Histoire - Nos drôles de notables patriotes
Ces temps-ci, le monde politique canadien parle beaucoup de la nation québécoise. Dans la première moitié du XIXe siècle, au sein du peuple du Bas-Canada, c'est un nombre infime de gens instruits qui ont répandu l'idée moderne de nation et surtout exposé les conséquences révolutionnaires qui en découlaient. On serait tenté de préciser: la frange excentrique d'un peuple illettré!
En tout cas, dans l'introduction très étoffée de leur ouvrage Médecins et patriotes, dictionnaire érudit qui rassemble une centaine de notices biographiques, Marcel J. Rheault et Georges Aubin osent affirmer que, sans la participation de près de cent médecins, «il est fort probable que les soulèvements armés de 1837-1838 n'auraient pas eu lieu... »Comment pourrait-on leur donner tort? Rheault et Aubin rappellent que les analphabètes formaient environ 85 % de la population. De plus, parmi les gens qui savaient signer, beaucoup étaient si peu instruits qu'on ne pouvait les considérer comme d'authentiques lettrés. Les médecins et les membres des autres professions libérales constituaient une exception, presque une anomalie.

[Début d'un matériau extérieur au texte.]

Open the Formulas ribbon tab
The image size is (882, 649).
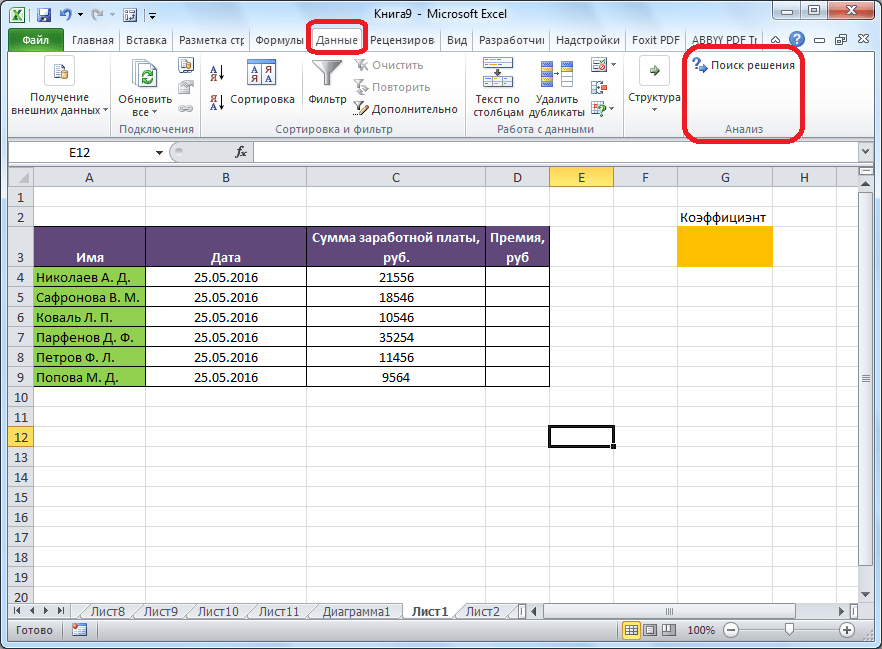[279, 41]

Malgré cela, Durham, dans son fameux rapport soumis en 1839 au gouvernement de Londres, souligne avec justesse que «celui qui est supérieur par l'instruction n'est séparé du paysan singulièrement ignare qui le coudoie par aucune barrière d'usages, de fierté ou d'intérêts distincts». En plus d'éprouver le sentiment d'égalité qui, loin des vieux préjugés aristocratiques de l'Europe, caractérise le Nouveau Monde, les gens instruits partagent avec l'immense majorité du peuple un triste sort.
Eux aussi, ils se voient dominés par la Grande-Bretagne. Cela est particulièrement vrai des médecins de la nation assujettie.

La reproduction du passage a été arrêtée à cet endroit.